Wie „Klein aber“ aus Marken Youtube-Creator mit Millionen Views macht

Martin Gardt15.6.2020

Mit einem Case für Ebay Kleinanzeigen zeigt "Klein aber", wie das funktioniert

Die Gründer von Klein aber
Die "Klein aber"-Gründer Yannick Markworth, Hannah Kaiser und Simon Kaiser (v.l.)
Inhalt
  1. In die Welt der Community eintauchen
  2. Die Brand als Creator
  3. Ads aus den organischen Inhalten
  4. Die entscheidenden Kennzahlen

Youtube ist für viele Brands immer noch eine rätselhafte Plattform. Viele Unternehmen stecken viel Geld in Werbeanzeigen, gut laufende organische Kanäle bekommen aber nur die wenigsten hin. Das will die Hamburger Youtube-Agentur „Klein aber“ ändern. Mit der „Ebay Kleinanzeigen WG“ hat das Team mehr als 365.000 Abonnenten und über 122 Millionen Views generiert. Uns haben die Gründer erzählt, wie Brands zu Youtube-Creatorn werden können, welche Erfolgszahlen wirklich auf der Plattform zählen und wie organisches Wachstum auf Youtube überhaupt noch möglich ist.

„Yannik und ich hatten eine Filmproduktion, Hannah ist ausgebildete Moderatorin. Also haben wir gesagt: Lasst uns doch zusammentun und was auf Youtube probieren“, sagt Simon Kaiser gegenüber OMR. Gemeinsam mit seiner Frau Hannah Kaiser und Yannik Markworth führt er bis heute das Unternehmen „Klein aber“. „Wir haben uns gefragt: Was mögen wir gern? Die Antwort: Essen! Also sind wir Anfang 2014 mit unserem Kochkanal ‘Klein aber lecker’ gestartet.“ So entsteht das erste Youtube-Format der drei Freunde. Nach einem Jahr hat der Kanal nicht mehr als 1.000 Abonnenten. „Im ersten Jahr haben wir alle möglichen Fehler gemacht, aber auch viel gelernt“, erzählt Simon.

• Gegebene Datensätze:
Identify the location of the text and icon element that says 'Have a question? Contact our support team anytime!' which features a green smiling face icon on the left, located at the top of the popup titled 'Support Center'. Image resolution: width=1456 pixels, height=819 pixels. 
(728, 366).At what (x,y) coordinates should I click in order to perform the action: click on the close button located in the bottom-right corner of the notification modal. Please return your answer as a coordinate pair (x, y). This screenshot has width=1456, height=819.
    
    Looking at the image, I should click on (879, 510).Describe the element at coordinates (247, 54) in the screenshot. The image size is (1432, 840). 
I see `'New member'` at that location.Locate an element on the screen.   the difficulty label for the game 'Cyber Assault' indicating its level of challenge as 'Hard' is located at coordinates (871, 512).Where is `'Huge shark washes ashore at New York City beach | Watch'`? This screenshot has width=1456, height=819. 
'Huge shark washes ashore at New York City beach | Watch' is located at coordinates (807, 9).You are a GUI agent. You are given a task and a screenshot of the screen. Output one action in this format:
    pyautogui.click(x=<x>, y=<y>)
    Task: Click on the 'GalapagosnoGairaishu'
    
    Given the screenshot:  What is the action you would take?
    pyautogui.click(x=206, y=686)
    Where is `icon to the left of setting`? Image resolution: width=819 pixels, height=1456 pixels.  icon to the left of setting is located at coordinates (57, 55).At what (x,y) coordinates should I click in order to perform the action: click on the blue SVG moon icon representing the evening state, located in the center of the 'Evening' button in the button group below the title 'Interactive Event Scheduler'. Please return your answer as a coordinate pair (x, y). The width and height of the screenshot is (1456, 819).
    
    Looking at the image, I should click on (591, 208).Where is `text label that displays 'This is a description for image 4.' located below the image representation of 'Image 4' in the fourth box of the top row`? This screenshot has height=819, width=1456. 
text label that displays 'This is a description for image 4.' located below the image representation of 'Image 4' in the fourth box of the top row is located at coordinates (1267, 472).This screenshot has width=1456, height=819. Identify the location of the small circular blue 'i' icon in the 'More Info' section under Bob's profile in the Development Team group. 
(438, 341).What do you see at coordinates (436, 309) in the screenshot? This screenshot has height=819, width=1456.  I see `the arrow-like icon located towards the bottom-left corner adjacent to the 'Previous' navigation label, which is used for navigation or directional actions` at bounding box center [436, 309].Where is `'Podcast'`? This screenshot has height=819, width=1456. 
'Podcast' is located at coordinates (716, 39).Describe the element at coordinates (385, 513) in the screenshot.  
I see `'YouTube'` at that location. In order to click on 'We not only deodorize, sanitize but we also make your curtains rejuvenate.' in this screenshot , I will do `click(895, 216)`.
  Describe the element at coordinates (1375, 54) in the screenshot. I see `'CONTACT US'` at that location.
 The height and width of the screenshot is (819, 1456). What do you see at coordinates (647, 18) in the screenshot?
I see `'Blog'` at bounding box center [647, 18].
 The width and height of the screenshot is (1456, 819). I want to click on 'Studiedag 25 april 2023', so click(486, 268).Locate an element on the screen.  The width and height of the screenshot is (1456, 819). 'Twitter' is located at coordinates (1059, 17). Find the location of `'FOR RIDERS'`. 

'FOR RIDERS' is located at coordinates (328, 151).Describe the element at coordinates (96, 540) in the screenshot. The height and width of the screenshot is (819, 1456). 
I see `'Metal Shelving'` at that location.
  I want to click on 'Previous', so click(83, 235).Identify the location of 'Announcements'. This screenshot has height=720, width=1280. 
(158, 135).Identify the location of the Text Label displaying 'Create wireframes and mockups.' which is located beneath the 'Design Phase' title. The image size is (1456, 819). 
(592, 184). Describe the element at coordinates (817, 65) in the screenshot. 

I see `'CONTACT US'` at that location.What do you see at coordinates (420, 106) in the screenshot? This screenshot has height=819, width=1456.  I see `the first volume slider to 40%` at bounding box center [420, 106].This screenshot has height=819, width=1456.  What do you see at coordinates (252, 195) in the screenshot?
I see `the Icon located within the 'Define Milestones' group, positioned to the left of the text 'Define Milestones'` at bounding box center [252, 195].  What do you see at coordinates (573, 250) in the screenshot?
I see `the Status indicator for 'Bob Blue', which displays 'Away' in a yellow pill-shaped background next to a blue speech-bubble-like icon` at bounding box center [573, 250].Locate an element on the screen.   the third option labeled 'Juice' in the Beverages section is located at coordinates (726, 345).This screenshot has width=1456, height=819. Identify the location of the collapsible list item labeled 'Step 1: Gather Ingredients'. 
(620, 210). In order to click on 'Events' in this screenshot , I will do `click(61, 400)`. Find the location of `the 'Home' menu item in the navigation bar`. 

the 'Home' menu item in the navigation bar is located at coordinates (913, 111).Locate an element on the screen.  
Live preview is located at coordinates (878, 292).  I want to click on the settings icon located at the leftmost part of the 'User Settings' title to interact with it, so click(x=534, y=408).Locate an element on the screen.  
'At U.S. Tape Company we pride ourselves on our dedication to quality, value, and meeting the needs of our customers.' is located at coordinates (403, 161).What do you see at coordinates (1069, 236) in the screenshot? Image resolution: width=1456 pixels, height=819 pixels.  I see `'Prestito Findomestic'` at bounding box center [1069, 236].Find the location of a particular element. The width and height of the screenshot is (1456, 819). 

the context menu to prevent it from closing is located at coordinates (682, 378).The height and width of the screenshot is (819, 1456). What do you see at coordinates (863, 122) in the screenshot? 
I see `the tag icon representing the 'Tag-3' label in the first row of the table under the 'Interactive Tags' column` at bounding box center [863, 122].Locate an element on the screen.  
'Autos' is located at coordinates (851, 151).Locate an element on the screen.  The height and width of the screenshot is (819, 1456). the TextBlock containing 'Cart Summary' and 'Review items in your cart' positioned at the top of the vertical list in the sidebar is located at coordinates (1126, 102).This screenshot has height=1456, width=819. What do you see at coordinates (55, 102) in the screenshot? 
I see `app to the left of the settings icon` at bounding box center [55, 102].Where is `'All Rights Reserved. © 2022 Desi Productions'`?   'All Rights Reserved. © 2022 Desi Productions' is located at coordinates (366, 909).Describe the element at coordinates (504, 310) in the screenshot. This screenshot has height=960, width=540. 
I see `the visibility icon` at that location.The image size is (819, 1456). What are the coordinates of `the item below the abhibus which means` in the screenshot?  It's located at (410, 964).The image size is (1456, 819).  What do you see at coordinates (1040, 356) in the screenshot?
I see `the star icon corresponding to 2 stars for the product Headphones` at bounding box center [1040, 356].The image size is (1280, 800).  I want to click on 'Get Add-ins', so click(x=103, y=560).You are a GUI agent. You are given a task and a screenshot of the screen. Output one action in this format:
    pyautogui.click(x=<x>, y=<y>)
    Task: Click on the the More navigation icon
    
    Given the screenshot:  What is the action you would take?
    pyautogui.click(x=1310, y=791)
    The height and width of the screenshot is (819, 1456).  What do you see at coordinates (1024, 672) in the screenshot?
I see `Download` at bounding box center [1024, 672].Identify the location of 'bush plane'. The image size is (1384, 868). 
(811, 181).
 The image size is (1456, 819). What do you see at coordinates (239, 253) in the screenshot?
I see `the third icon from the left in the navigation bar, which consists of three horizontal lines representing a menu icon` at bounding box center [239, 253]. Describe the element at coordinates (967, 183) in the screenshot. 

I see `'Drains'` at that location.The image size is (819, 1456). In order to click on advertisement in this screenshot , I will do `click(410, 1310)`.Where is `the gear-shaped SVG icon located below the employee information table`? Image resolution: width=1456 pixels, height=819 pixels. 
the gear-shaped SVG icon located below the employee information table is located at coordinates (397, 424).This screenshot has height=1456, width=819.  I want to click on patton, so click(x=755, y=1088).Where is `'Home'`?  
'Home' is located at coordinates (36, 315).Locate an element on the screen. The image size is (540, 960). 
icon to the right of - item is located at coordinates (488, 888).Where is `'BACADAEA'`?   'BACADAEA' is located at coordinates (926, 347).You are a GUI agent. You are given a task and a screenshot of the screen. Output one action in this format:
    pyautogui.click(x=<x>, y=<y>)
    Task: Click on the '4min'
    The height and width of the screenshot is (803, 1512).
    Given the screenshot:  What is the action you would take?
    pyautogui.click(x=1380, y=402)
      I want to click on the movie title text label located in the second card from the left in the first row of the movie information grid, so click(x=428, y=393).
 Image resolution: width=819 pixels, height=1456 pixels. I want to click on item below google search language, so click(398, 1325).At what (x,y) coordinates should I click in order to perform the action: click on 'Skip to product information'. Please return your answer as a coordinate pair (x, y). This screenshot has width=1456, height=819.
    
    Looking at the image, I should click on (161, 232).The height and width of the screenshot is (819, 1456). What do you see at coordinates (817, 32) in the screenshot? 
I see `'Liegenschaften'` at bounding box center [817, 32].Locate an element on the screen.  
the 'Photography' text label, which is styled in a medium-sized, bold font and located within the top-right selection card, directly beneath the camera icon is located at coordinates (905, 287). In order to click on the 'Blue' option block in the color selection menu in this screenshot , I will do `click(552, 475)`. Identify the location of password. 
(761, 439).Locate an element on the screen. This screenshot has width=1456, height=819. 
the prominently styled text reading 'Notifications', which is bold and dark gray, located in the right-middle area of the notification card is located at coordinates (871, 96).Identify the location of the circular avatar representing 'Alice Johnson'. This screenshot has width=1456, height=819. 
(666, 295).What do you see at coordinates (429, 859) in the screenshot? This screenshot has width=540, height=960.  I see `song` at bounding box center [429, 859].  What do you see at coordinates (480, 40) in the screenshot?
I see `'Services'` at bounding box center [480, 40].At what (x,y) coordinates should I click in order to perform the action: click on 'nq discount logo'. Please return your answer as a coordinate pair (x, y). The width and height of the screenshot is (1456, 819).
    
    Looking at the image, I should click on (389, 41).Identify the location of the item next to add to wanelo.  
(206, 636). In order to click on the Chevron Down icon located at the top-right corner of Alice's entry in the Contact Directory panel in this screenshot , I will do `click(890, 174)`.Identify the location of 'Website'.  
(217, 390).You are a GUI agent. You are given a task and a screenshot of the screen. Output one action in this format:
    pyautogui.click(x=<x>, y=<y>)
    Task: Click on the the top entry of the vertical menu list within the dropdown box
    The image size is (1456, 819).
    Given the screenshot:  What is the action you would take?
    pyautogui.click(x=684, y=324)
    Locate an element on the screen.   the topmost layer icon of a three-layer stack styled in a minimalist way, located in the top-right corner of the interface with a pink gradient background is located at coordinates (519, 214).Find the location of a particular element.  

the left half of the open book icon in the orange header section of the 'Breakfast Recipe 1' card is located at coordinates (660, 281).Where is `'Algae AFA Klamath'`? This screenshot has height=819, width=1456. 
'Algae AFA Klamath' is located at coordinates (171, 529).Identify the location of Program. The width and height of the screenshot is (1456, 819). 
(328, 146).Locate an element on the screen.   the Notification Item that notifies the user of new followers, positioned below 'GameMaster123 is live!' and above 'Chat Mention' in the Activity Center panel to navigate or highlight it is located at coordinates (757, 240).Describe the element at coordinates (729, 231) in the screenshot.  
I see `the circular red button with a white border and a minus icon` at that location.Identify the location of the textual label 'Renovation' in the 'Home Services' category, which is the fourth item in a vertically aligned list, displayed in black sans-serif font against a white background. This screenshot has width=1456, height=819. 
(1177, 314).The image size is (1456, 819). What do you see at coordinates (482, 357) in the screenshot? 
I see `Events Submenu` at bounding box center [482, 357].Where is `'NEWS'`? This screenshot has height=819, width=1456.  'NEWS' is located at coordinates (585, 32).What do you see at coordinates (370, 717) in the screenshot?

• Aufgabenstellung: Gib den Artikel über die Youtube-Agentur „Klein aber“ vollständig und Wort für Wort wieder. Die Datensätze stammen aus einer anderen Quelle.

• Antwort:
Wie „Klein aber“ aus Marken Youtube-Creator mit Millionen Views macht

Martin Gardt15.6.2020

Mit einem Case für Ebay Kleinanzeigen zeigt "Klein aber", wie das funktioniert

Die Gründer von Klein aber
Die "Klein aber"-Gründer Yannick Markworth, Hannah Kaiser und Simon Kaiser (v.l.)
Inhalt
  1. In die Welt der Community eintauchen
  2. Die Brand als Creator
  3. Ads aus den organischen Inhalten
  4. Die entscheidenden Kennzahlen

Youtube ist für viele Brands immer noch eine rätselhafte Plattform. Viele Unternehmen stecken viel Geld in Werbeanzeigen, gut laufende organische Kanäle bekommen aber nur die wenigsten hin. Das will die Hamburger Youtube-Agentur „Klein aber“ ändern. Mit der „Ebay Kleinanzeigen WG“ hat das Team mehr als 365.000 Abonnenten und über 122 Millionen Views generiert. Uns haben die Gründer erzählt, wie Brands zu Youtube-Creatorn werden können, welche Erfolgszahlen wirklich auf der Plattform zählen und wie organisches Wachstum auf Youtube überhaupt noch möglich ist.

„Yannik und ich hatten eine Filmproduktion, Hannah ist ausgebildete Moderatorin. Also haben wir gesagt: Lasst uns doch zusammentun und was auf Youtube probieren“, sagt Simon Kaiser gegenüber OMR. Gemeinsam mit seiner Frau Hannah Kaiser und Yannik Markworth führt er bis heute das Unternehmen „Klein aber“. „Wir haben uns gefragt: Was mögen wir gern? Die Antwort: Essen! Also sind wir Anfang 2014 mit unserem Kochkanal ‘Klein aber lecker’ gestartet.“ So entsteht das erste Youtube-Format der drei Freunde. Nach einem Jahr hat der Kanal nicht mehr als 1.000 Abonnenten. „Im ersten Jahr haben wir alle möglichen Fehler gemacht, aber auch viel gelernt“, erzählt Simon.